Implantable cardiac devices

These tiny, battery-operated devices, which are placed under the skin of your chest, connect to your heart with thin wires (leads). They send electrical signals to your heart to help control your heartbeat. Devices include:

  • Pacemakers – Control a slow heartbeat.
  • Cardioverter defibrillators (ICDs) – Correct a fast heartbeat.
  • Biventricular pacemakers (cardiac resynchronization therapy) –Treat heart failure, these make your heart’s chambers beat in synchronization to improve pumping function.
  • PeaceHealth offers the latest in technology, including leadless and MRI-compatible pacemakers. 
Structural heart procedures

Heart specialists at PeaceHealth can repair all areas of the heart, such as abnormal openings in the heart walls or other problems. Types of structural heart repairs include:

  • Left atrial appendage closure (WATCHMAN™) — Reduces the risk for stroke in patients with AFib. The device is implanted using tiny tubes (catheters), and keeps blood clots from forming in the heart.
  • Septal defect repair or closure — Catheter-based procedures that deliver a device to close or cover holes in the heart.
  • Alcohol septal ablation — Minimally invasive procedure that uses alcohol to shrink an obstruction caused by an enlarged heart muscle (cardiomyopathy).
Surgical ablation procedures

Minimaze is a minimally invasive surgery that changes the electrical pathways in your heart to stop atrial fibrillation (AFib). Tiny cuts are made in the atrium in a maze pattern and then closed with stitches. Electrical impulses can’t cross over the scar tissue, so they follow the newly created maze pathway. This restores a normal heartbeat. 

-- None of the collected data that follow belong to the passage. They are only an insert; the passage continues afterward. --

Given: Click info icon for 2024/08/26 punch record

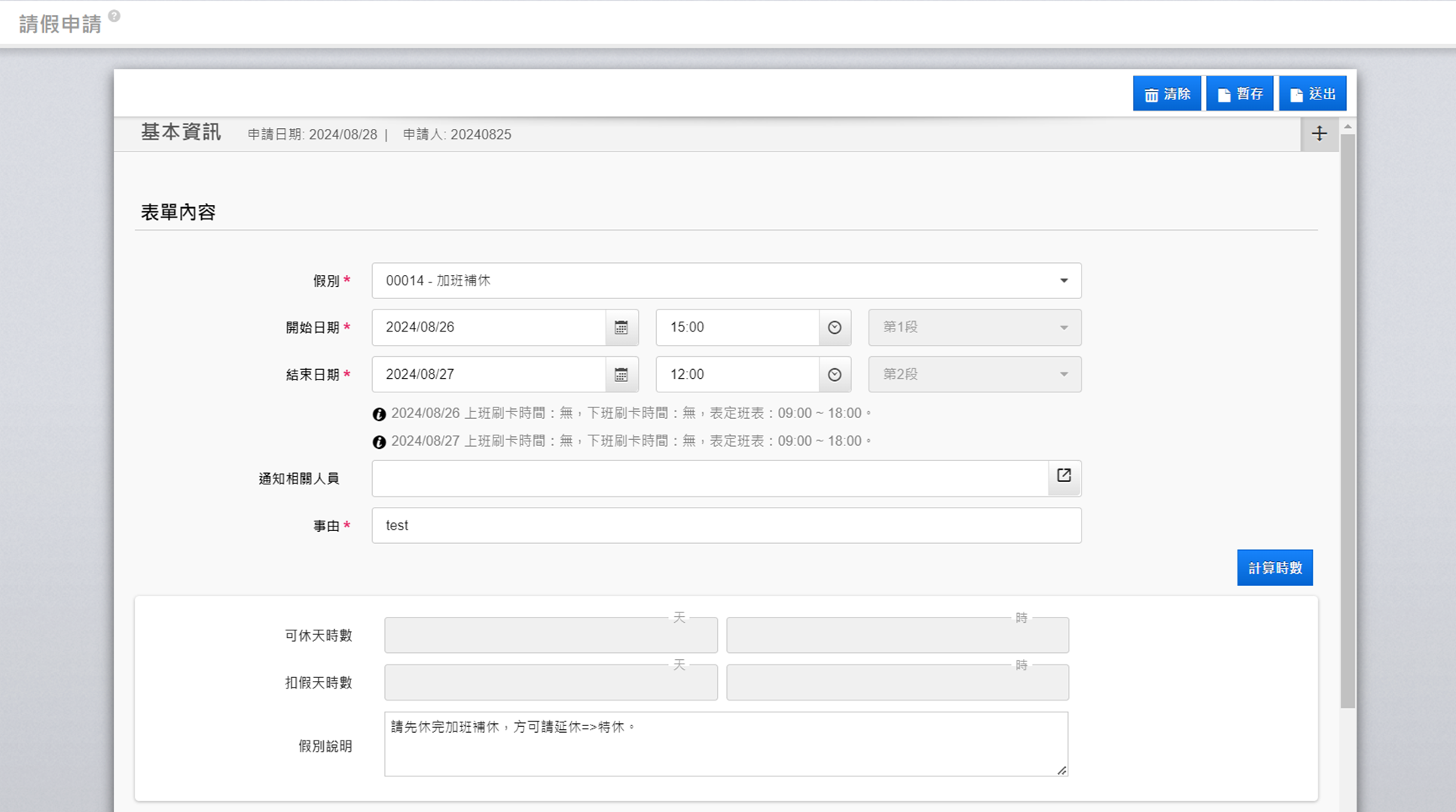Looking at the screenshot, I should coord(379,414).
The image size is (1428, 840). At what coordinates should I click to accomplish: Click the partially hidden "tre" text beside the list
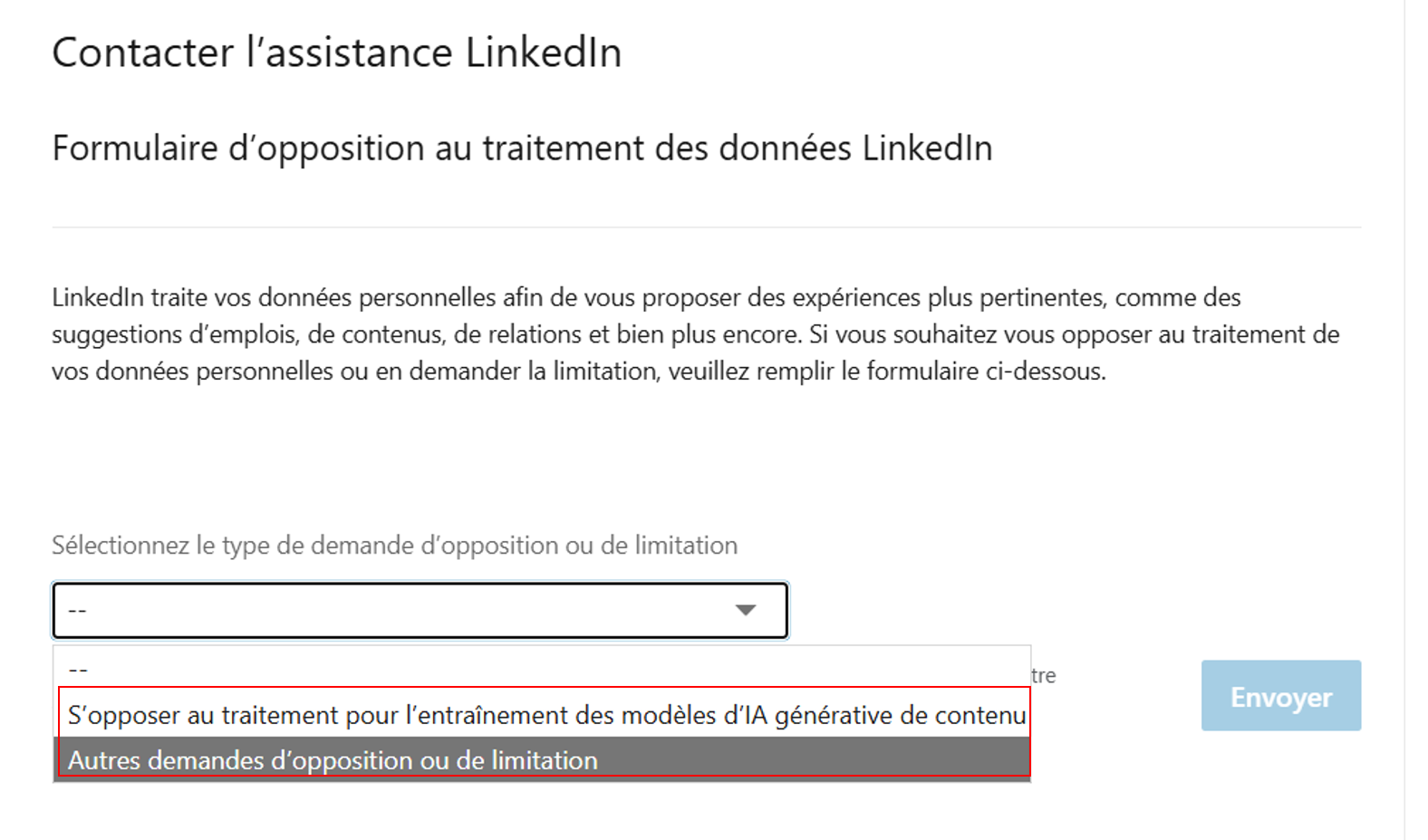1044,675
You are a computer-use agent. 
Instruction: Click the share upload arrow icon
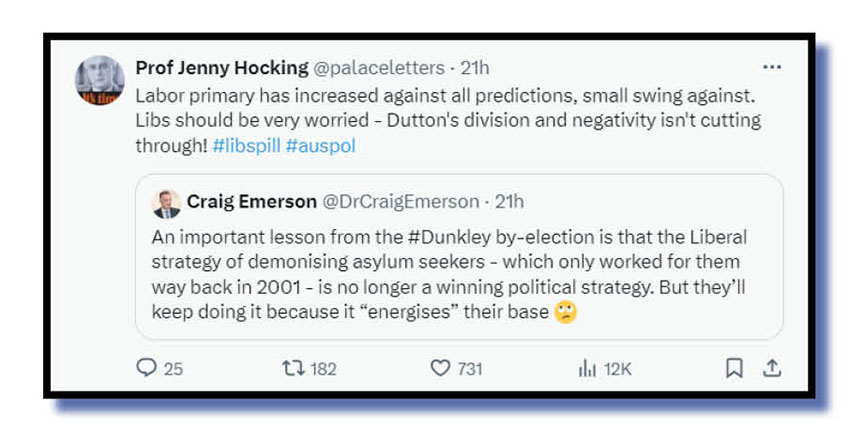point(771,368)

Valve repair and replacement

PeaceHealth offers a range of methods to repair damaged heart valves or replace them with artificial or human tissue valves. Your doctor will recommend the least-invasive procedure for your condition. Valve procedures include: 

  • Aortic valve repair or replacement (Ross procedure) — Replaces a diseased aortic valve with your own pulmonary valve.
  • Balloon valvuloplasty — Uses tiny tubes (catheters) and inflatable balloons to open a narrowed heart valve. 
  • Transcatheter aortic valve replacement (TAVR) – Uses tiny tubes (catheters) to replace a damaged aortic valve, without removing the old one. 
  • Transcatheter mitral valve repair (TMVR) — Another catheter-based procedure that delivers a device (called a MitraClip®) to open a narrowed mitral valve.
Ventricular assist devices (VADs)

These surgically implanted devices help your heart pump blood when it can’t do that on its own. They can be used short-term during or after surgery, or while waiting for a heart transplant. They can also be used long-term for advanced heart failure. Types include left or right ventricular assist devices. When left and right ventricular devices are used together, it’s called a biventricular assist device.